He gently instructs us to wipe up our spills.
He does not berate us or call us cruel names
But speaks with kindness, remembering our frame.
He shows us the way when knowledge we lack,
He explains by example. He never attacks us,
Because of our ignorance or because of our fear.
He surrounds us with love and fills us with cheer.
With hope, we continue to flourish and grow.
Empowered by faith, we conquer each foe!
Strengthened by grace, our hearts feel secure.
Because of God’s goodness, we can mature!
In Andrew Garland’s NIV Application commentary on Colossians, he mentions, almost in passing, that being perfect is being what God created you for. Thank you for another insightful post.
Thank you, Rich, for that additional insight . . . “Being perfect is what God created you for”. I love it!
My family has been discussing a current popular phrase. “Don’t let the perfect be the enemy of the good.” Perfection can be a frustrating goal. But there is a lot of good in doing good. When you have done your best and have had best intentions, God is pleased.
A good point, Judith! The trap of perfectionism keeps us from doing good, often from doing anything.
I appreciate this emphasis on becoming, and being transformed, and being gentle with ourselves, even as we acknowledge the mistakes and take steps to move into better patterns and habits, growing into our true identity as Christ’s image bearers. PerfectionISM can be a serious block to God’s grace, because it takes the stance that I can and should and must live up to my own too high standards. The standard is indeed high–I think of Oswald Chambers’ way of putting it: “My Utmost for His Highest”–but it is God who works within us “both to will and to do his good pleasure.” (Phil 2:13)

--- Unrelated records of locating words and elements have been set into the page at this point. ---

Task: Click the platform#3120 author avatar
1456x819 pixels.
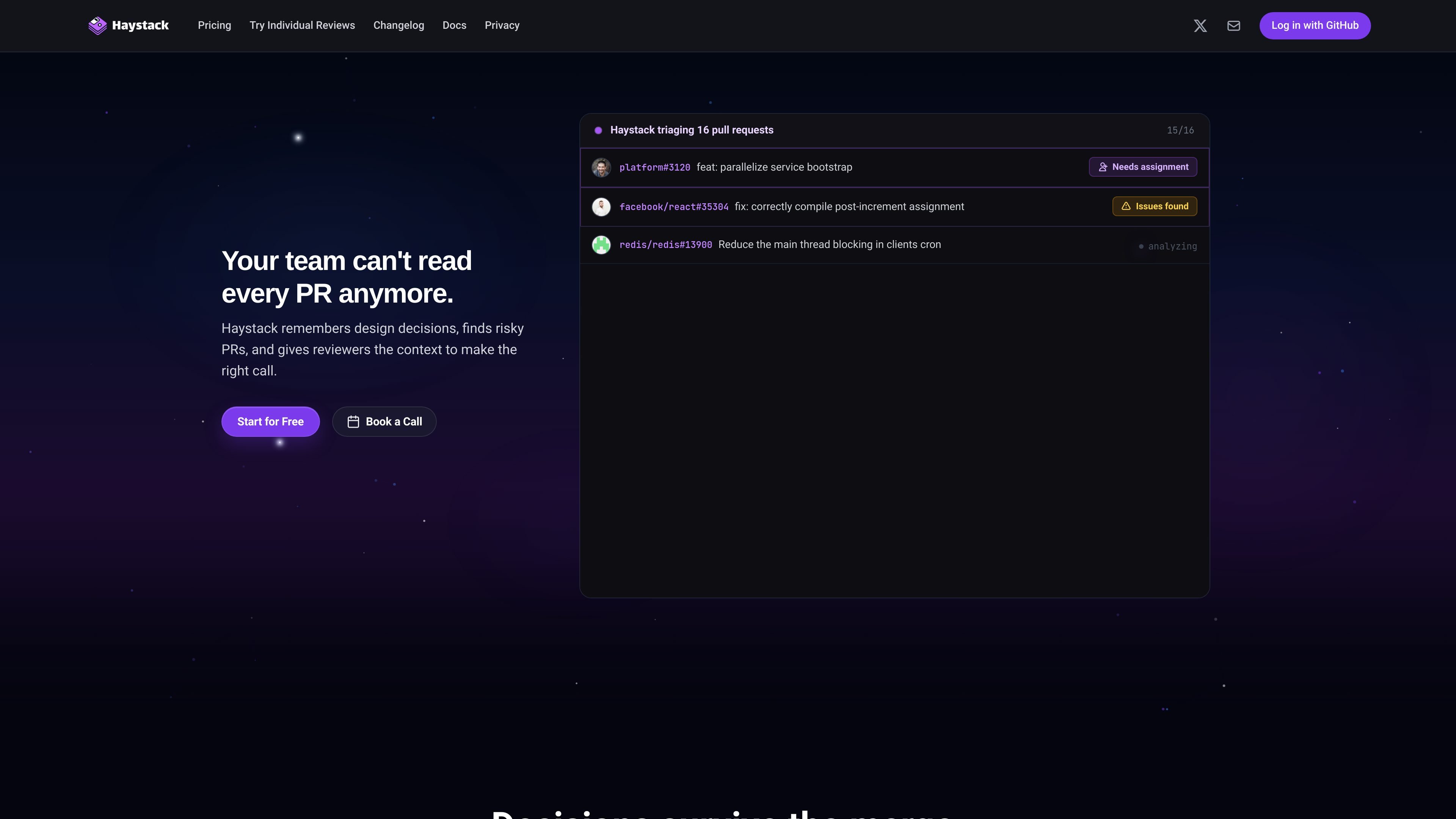Action: pyautogui.click(x=601, y=167)
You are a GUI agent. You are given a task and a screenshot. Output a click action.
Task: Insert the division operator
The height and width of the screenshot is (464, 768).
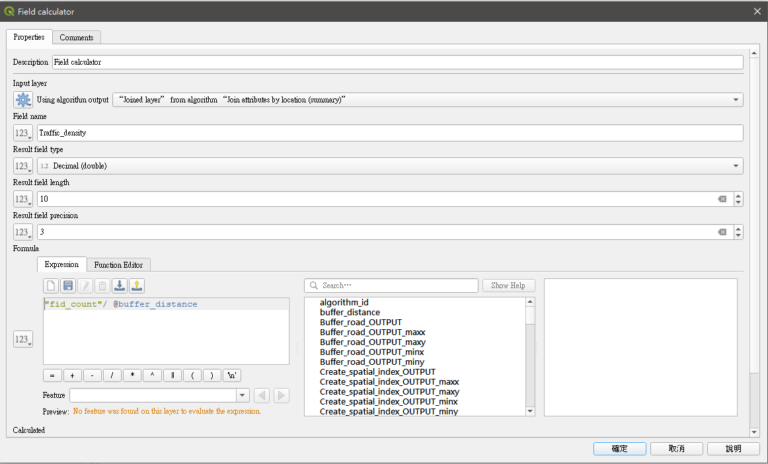tap(112, 375)
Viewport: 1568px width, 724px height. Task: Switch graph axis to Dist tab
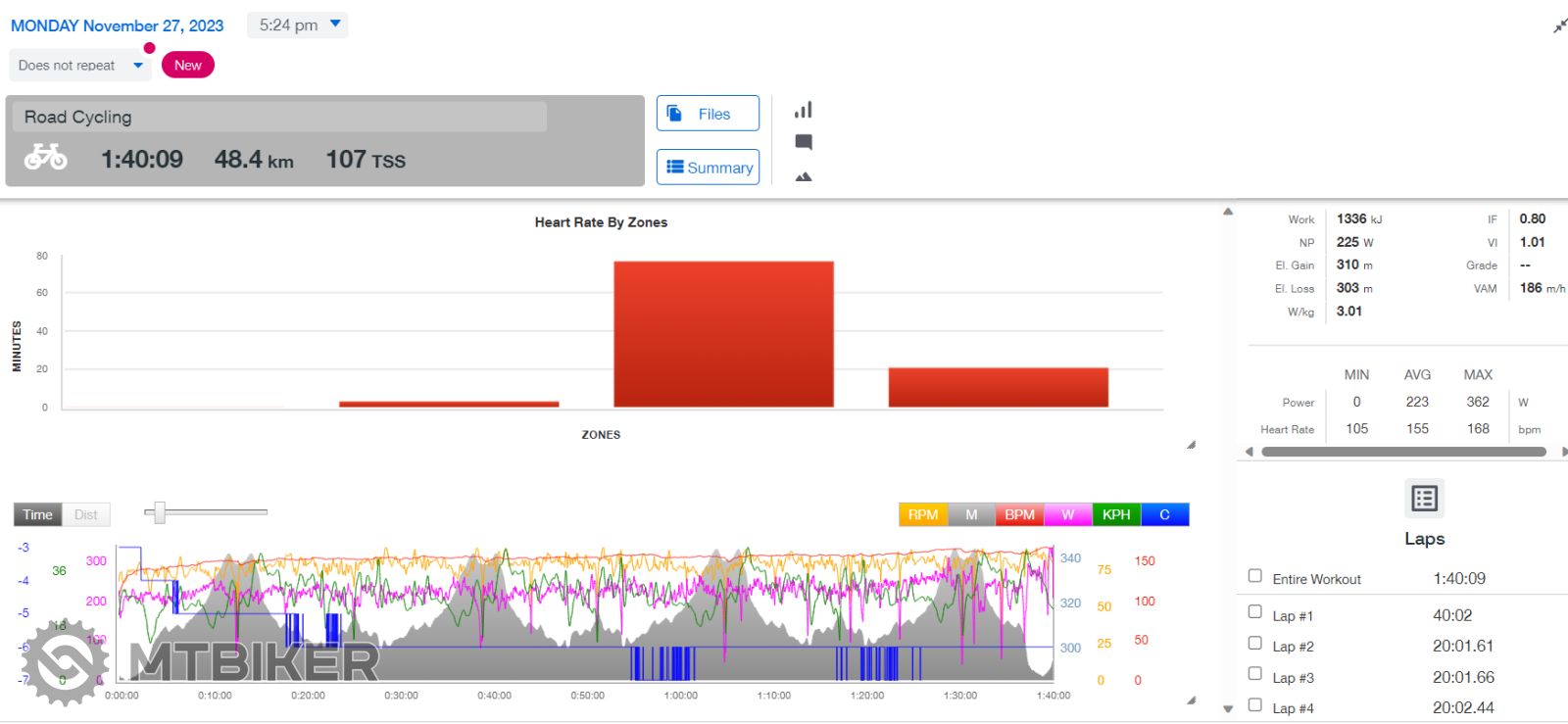click(x=86, y=514)
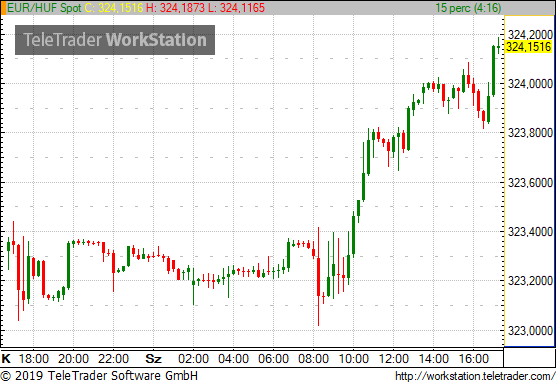
Task: Click the 323,8000 price scale label
Action: click(x=530, y=133)
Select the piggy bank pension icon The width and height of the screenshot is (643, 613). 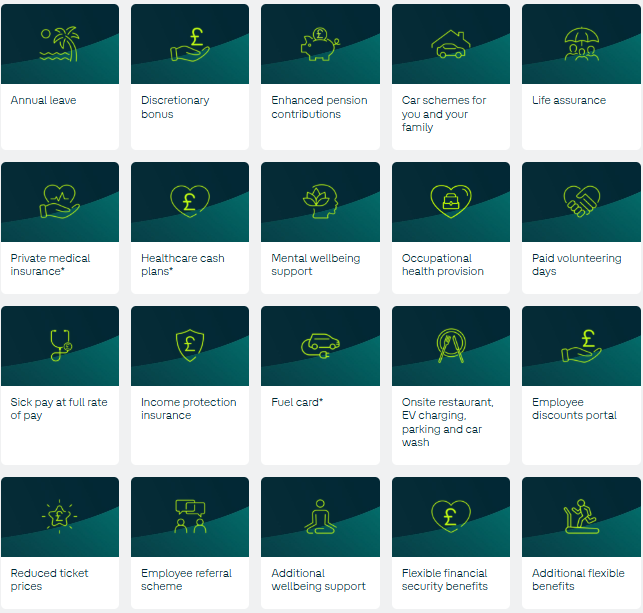[x=320, y=44]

Thank you for your comment, Jean. Yes, perfectionISM blocks God’s grace. Like the legalistic Pharisees of Jesus’s day, it substitutes our laws for God’s law (the law of perfect love). By doing this, we can avoid the commandment to love God, neighbor, and self.
Thank you, Jane. I suspect many of us have struggled with perfection. Thank you, too, to John for clearing up that wording. I know I have had the same struggle. Just recently, I read an article that said that we are practicing our faith here. As a father gently instructs his children as they are learning and doesn’t expect them to get everything right, so our Heavenly Father does the same for us. It’s a beautiful picture.
Thank you for the reminder!
Thank you for admitting to your struggle with perfection, Sandy. It sounds as if our Heavenly Father is giving you more understanding and assurance of his unconditional love. You are precious in his sight, a beautiful person.